──────── TASK INPUTS ────────
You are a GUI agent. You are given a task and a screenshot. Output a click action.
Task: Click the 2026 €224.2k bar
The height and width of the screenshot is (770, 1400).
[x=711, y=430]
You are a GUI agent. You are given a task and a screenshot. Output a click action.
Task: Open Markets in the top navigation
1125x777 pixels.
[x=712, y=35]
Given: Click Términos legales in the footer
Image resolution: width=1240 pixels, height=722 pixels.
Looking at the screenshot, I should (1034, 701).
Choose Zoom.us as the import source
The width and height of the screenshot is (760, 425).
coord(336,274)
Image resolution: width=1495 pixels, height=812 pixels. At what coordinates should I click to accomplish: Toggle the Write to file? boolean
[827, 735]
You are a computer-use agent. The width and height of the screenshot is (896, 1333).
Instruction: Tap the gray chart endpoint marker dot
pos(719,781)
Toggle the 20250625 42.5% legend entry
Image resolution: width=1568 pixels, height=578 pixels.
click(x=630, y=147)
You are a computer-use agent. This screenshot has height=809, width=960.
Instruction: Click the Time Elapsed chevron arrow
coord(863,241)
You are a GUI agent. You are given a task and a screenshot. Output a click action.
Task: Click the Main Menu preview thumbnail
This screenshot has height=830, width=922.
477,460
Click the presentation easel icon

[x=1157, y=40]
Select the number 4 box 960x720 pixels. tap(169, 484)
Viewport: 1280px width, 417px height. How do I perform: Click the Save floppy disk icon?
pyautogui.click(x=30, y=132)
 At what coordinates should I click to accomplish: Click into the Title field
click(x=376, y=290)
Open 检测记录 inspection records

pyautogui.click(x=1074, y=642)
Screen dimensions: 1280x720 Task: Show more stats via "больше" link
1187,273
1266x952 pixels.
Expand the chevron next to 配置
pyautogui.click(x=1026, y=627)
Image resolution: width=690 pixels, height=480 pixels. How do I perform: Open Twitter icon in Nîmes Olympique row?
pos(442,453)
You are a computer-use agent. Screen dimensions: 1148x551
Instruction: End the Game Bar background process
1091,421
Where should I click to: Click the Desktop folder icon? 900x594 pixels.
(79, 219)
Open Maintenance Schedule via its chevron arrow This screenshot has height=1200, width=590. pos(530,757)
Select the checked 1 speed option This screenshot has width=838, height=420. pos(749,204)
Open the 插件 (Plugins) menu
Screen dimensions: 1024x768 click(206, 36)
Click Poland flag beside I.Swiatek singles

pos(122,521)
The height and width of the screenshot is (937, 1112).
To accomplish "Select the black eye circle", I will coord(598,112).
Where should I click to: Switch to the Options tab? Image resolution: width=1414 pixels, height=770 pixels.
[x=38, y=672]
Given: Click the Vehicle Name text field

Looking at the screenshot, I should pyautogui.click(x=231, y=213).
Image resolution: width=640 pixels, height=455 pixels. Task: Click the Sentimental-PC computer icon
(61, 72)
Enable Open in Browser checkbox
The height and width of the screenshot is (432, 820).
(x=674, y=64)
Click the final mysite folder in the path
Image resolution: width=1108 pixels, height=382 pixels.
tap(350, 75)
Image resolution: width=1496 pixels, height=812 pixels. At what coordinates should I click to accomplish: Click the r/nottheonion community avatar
────────
■ TASK TO COMPLETE
Send back each record exactly, and include them all.

■ WRITTEN ANSWER
You are a GUI agent. You are given a task and a screenshot. Output a click action.
Task: Click the 2026 €224.2k bar
The height and width of the screenshot is (770, 1400).
[x=711, y=430]
You are a GUI agent. You are given a task and a screenshot. Output a click action.
Task: Open Markets in the top navigation
1125x777 pixels.
[x=712, y=35]
Given: Click Términos legales in the footer
Image resolution: width=1240 pixels, height=722 pixels.
Looking at the screenshot, I should (1034, 701).
Choose Zoom.us as the import source
The width and height of the screenshot is (760, 425).
coord(336,274)
Image resolution: width=1495 pixels, height=812 pixels. At what coordinates should I click to accomplish: Toggle the Write to file? boolean
[827, 735]
You are a computer-use agent. The width and height of the screenshot is (896, 1333).
Instruction: Tap the gray chart endpoint marker dot
pos(719,781)
Toggle the 20250625 42.5% legend entry
Image resolution: width=1568 pixels, height=578 pixels.
click(x=630, y=147)
You are a computer-use agent. This screenshot has height=809, width=960.
Instruction: Click the Time Elapsed chevron arrow
coord(863,241)
You are a GUI agent. You are given a task and a screenshot. Output a click action.
Task: Click the Main Menu preview thumbnail
This screenshot has height=830, width=922.
477,460
Click the presentation easel icon

[x=1157, y=40]
Select the number 4 box 960x720 pixels. tap(169, 484)
Viewport: 1280px width, 417px height. How do I perform: Click the Save floppy disk icon?
pyautogui.click(x=30, y=132)
 At what coordinates should I click to accomplish: Click into the Title field
click(x=376, y=290)
Open 检测记录 inspection records

pyautogui.click(x=1074, y=642)
Screen dimensions: 1280x720 Task: Show more stats via "больше" link
1187,273
1266x952 pixels.
Expand the chevron next to 配置
pyautogui.click(x=1026, y=627)
Image resolution: width=690 pixels, height=480 pixels. How do I perform: Open Twitter icon in Nîmes Olympique row?
pos(442,453)
You are a computer-use agent. Screen dimensions: 1148x551
Instruction: End the Game Bar background process
1091,421
Where should I click to: Click the Desktop folder icon? 900x594 pixels.
(79, 219)
Open Maintenance Schedule via its chevron arrow This screenshot has height=1200, width=590. pos(530,757)
Select the checked 1 speed option This screenshot has width=838, height=420. pos(749,204)
Open the 插件 (Plugins) menu
Screen dimensions: 1024x768 click(206, 36)
Click Poland flag beside I.Swiatek singles

pos(122,521)
The height and width of the screenshot is (937, 1112).
To accomplish "Select the black eye circle", I will coord(598,112).
Where should I click to: Switch to the Options tab? Image resolution: width=1414 pixels, height=770 pixels.
[x=38, y=672]
Given: Click the Vehicle Name text field

Looking at the screenshot, I should pyautogui.click(x=231, y=213).
Image resolution: width=640 pixels, height=455 pixels. Task: Click the Sentimental-PC computer icon
(61, 72)
Enable Open in Browser checkbox
The height and width of the screenshot is (432, 820).
(x=674, y=64)
Click the final mysite folder in the path
Image resolution: width=1108 pixels, height=382 pixels.
tap(350, 75)
Image resolution: width=1496 pixels, height=812 pixels. At what coordinates should I click to accomplish: Click the r/nottheonion community avatar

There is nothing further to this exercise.